While you own the magazine you do not own republishing rights to that image.
You can copy it, frame it and hang it above your mantel, but you can't republish it.
I took a picture of the restaurant across the street and posted it to my blog last week. Did I infringe the rights of the sign maker/owner too?
No because your work is transformitive. To be transformitive you have to offer/be something that the original didn't/wasn't and it has to have a different purpose than the original.
If you copied the sign and made a new sign for a restaurant then you could be in trouble, but when you took the picture you created a new piece of work and you used it for a blog, not the intent of the original.

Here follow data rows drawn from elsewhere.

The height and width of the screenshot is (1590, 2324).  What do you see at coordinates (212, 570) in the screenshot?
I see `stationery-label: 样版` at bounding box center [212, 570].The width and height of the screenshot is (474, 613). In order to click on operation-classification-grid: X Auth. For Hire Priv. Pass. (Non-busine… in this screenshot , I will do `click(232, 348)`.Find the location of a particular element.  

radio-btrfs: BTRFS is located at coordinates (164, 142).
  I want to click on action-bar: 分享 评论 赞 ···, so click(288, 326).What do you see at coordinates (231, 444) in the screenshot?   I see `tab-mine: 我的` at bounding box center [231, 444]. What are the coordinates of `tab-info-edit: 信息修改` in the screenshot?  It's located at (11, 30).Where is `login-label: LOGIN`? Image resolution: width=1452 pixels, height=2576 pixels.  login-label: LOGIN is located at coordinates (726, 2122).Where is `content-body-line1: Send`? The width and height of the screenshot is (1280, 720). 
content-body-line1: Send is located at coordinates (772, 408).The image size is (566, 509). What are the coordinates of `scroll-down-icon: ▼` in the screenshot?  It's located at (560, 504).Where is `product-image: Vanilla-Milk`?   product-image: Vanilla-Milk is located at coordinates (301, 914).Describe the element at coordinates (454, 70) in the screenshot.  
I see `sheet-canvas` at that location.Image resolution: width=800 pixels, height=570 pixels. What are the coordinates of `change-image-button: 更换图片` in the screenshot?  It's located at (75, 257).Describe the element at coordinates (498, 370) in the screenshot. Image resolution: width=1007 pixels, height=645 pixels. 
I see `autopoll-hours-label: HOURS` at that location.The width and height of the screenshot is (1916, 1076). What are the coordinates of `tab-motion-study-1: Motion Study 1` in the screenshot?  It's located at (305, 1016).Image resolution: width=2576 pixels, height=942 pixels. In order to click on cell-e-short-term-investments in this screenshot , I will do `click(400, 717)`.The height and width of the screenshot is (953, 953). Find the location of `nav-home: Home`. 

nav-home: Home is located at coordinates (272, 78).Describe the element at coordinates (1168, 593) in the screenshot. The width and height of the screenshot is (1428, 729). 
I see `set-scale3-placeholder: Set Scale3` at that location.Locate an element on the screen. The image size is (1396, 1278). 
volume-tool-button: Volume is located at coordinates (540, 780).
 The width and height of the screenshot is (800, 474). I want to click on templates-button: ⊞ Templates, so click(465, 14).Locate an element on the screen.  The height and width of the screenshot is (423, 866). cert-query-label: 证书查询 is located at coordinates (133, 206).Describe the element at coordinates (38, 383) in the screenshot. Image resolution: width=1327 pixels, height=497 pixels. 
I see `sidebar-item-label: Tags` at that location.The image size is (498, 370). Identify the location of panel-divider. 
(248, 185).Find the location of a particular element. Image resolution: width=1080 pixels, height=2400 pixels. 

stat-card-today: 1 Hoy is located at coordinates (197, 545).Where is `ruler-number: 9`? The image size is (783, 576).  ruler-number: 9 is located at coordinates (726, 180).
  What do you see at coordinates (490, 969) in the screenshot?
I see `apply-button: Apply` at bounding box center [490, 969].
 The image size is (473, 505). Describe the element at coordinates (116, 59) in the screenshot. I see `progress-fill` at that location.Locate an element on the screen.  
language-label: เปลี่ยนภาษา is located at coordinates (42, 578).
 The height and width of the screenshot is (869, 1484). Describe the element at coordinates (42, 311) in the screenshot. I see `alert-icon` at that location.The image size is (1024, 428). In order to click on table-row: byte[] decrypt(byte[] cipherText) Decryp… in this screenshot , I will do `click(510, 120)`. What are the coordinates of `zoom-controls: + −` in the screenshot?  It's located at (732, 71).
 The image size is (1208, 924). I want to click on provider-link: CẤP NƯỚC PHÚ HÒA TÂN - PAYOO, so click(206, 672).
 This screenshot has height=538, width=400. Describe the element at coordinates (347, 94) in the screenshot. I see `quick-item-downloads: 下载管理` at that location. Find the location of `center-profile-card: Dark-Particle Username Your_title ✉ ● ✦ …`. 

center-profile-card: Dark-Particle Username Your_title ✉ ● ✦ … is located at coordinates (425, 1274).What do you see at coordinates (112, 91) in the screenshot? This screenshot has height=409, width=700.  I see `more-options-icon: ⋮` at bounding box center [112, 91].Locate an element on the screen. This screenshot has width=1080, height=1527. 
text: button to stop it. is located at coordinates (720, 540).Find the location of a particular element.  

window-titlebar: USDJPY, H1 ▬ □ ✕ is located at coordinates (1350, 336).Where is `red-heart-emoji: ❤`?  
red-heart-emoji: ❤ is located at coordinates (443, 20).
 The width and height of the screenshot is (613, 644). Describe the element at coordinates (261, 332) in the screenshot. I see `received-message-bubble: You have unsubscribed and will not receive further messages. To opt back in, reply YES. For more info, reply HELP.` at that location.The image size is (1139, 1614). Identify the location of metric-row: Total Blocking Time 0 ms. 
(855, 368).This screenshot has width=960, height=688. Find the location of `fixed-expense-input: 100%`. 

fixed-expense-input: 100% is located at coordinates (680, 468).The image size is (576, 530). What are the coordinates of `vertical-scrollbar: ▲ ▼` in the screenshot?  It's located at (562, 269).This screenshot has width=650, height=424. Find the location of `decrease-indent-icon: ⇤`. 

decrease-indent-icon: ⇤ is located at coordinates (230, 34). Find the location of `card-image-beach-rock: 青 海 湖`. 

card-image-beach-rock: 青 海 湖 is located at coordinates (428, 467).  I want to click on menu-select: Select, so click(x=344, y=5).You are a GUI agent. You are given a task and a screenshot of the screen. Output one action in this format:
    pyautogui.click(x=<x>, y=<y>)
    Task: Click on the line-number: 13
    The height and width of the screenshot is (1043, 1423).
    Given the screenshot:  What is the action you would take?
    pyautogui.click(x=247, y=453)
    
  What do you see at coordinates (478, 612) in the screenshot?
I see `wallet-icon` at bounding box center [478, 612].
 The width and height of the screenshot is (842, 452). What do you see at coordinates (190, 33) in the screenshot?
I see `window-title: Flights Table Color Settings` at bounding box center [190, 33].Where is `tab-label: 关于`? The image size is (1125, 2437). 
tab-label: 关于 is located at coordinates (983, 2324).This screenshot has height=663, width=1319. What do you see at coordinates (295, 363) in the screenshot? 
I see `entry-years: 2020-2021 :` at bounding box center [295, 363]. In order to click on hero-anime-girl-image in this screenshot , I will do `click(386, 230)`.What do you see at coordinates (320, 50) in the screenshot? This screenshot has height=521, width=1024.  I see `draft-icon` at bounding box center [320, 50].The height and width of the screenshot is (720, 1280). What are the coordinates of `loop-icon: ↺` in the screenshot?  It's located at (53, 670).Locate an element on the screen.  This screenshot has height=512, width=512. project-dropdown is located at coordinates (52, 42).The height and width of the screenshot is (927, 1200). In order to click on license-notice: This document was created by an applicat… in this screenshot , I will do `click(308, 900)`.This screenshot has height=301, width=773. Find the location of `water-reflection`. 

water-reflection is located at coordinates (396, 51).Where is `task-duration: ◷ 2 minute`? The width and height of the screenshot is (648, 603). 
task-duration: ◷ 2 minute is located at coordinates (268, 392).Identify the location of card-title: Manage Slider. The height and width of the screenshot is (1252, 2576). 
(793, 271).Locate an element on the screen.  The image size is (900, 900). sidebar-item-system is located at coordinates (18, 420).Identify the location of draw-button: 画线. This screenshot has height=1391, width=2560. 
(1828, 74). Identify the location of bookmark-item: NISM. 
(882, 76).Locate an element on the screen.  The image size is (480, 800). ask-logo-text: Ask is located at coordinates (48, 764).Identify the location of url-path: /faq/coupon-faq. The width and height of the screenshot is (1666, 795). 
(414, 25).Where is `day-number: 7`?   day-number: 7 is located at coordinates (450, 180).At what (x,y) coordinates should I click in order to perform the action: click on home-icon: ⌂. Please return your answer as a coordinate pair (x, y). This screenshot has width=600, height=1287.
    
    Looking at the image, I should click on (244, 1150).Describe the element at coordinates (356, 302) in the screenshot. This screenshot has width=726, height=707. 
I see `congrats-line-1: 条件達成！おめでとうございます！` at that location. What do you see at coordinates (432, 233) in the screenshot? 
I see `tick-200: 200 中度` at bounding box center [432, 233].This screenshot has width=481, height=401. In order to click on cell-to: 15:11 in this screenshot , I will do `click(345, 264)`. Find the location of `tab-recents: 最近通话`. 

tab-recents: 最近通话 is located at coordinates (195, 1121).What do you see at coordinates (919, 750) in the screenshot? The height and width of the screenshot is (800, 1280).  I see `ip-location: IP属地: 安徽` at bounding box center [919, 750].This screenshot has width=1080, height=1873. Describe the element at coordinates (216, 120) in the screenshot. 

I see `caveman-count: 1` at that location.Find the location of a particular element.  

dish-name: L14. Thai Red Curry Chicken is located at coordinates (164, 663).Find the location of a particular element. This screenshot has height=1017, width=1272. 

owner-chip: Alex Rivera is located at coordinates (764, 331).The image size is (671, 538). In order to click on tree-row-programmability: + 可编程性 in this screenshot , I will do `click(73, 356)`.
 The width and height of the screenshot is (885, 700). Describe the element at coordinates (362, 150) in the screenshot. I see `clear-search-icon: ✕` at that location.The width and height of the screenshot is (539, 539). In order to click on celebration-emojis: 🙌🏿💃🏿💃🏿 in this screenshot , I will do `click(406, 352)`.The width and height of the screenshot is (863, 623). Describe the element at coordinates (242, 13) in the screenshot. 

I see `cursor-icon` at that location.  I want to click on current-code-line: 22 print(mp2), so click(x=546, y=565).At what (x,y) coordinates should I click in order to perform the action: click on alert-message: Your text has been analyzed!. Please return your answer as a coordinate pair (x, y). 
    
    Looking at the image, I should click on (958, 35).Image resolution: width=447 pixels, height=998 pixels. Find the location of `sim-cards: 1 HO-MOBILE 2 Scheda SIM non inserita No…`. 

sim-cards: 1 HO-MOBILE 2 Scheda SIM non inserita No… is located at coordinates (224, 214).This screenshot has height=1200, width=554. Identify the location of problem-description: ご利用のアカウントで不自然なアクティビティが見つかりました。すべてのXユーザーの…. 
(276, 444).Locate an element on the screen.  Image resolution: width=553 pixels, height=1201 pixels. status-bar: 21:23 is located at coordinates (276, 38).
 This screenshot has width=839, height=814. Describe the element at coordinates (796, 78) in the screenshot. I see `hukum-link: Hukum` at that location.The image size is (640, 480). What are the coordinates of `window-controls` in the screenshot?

Also, you didn't just take a picture of the sign, the lighting, the framing, and all the other things in the photo made up the new content you created.
I'd like to know if I'm legally allowed to take a picture of me holding a magazine for use in a blog article, yes .... what the distinction is between a scan and a photograph from a legal standpoint.
This is trickier, I would say yes, but it depends how visible the image from the magazine is. The difference between taking a photo and scanning the image is; when you take a picture of yourself holding the magazine it is a new piece of work because a picture of you holding mag is is different then just the image in the magazine.
BUT
Remember to be transformitive your use has to differ from the use of the original work. This is why Parody qualifies because the intent of a parody is to mock the original. The intent of the original is rarely to mock itself.
Since the original intent of the original image is to be a graphic for a news story and you use your image for a graphic for a news story you haven't transformed from the intent of the original, so it may not qualify as such. I would say it would come down to how much you new photo focuses on the photo in the mag.